Artículo de opinión firmado por Jose María Castilla, director de la Oficina de ASAJA en Bruselas
A menudo, los debates de Bruselas parecen lejanos, envueltos en tecnicismos que nada tienen que ver con la vida diaria de quienes vamos al supermercado a llenar la cesta. Pero lo cierto es que lo que hoy se discute en Europa sobre la Política Agraria Común (PAC) afecta directamente a algo tan básico como la comida en nuestra mesa, su precio y su calidad.

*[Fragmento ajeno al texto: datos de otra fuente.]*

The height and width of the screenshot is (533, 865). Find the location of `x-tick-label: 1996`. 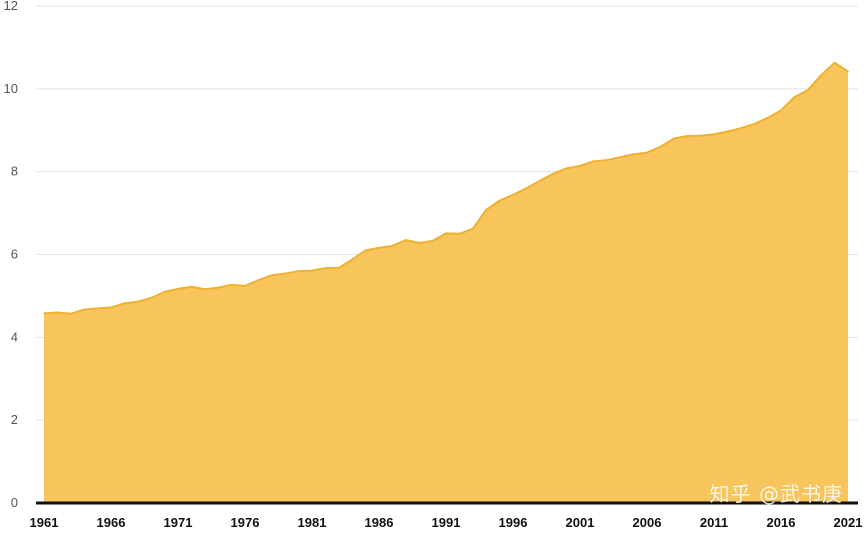

x-tick-label: 1996 is located at coordinates (514, 522).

La Comisión Europea ha presentado unas propuestas que no solo recortan un 20% del presupuesto destinado a la agricultura, sino que además ponen en riesgo el carácter común de la PAC. Y conviene explicar qué significa esto en palabras sencillas: sin una PAC fuerte y compartida, cada país tirará por su lado, se romperá el equilibrio del mercado y, al final, los agricultores y ganaderos quedarán a merced de reglas desiguales. Eso no es una abstracción, eso acaba repercutiendo en el consumidor, en ti, en mí, en todos.

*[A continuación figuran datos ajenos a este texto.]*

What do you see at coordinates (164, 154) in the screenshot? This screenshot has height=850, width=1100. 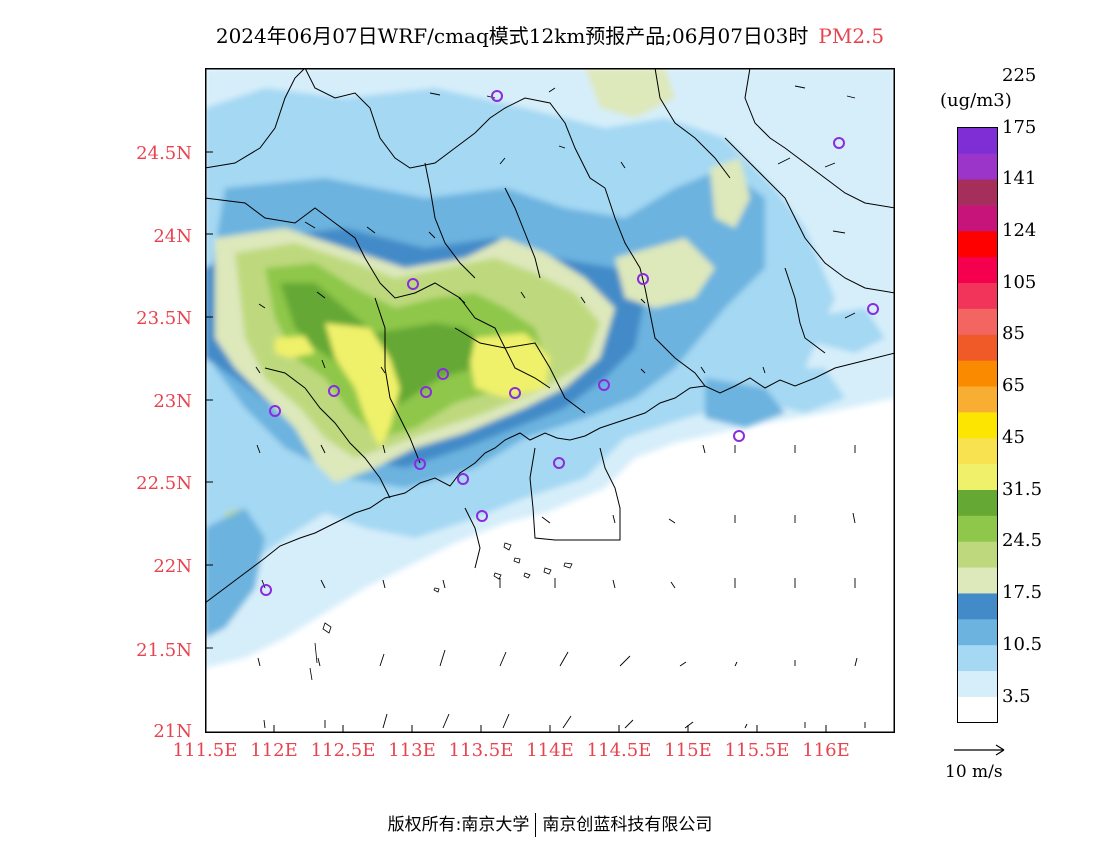 I see `y-tick-label: 24.5N` at bounding box center [164, 154].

¿De verdad queremos una Europa que, en tiempos de incertidumbre global, decida recortar en alimentación? Porque de eso hablamos: de seguridad alimentaria. Con menos apoyo al campo, produciremos menos y dependeremos más de terceros países. Y cuando hay dependencia, los precios suben, la calidad baja y la seguridad se resiente.
Los agricultores no están pidiendo privilegios, están pidiendo condiciones mínimas para seguir trabajando. Son ellos quienes garantizan que podamos seguir comiendo productos de calidad, frescos, locales y asequibles. Reducir el apoyo y complicar aún más la burocracia es un error estratégico y un golpe directo a nuestro modelo social.
La agricultura no es una variable de ajuste: es la base de la vida. Europa se construyó sobre la idea de que ningún ciudadano debía pasar hambre y que los agricultores debían poder vivir dignamente de su trabajo. Hoy, esa idea corre peligro.
Por eso, no es solo una cuestión de agricultores o de Bruselas. Es una cuestión de todos. Porque si el campo se apaga, la ciudad se queda sin luz.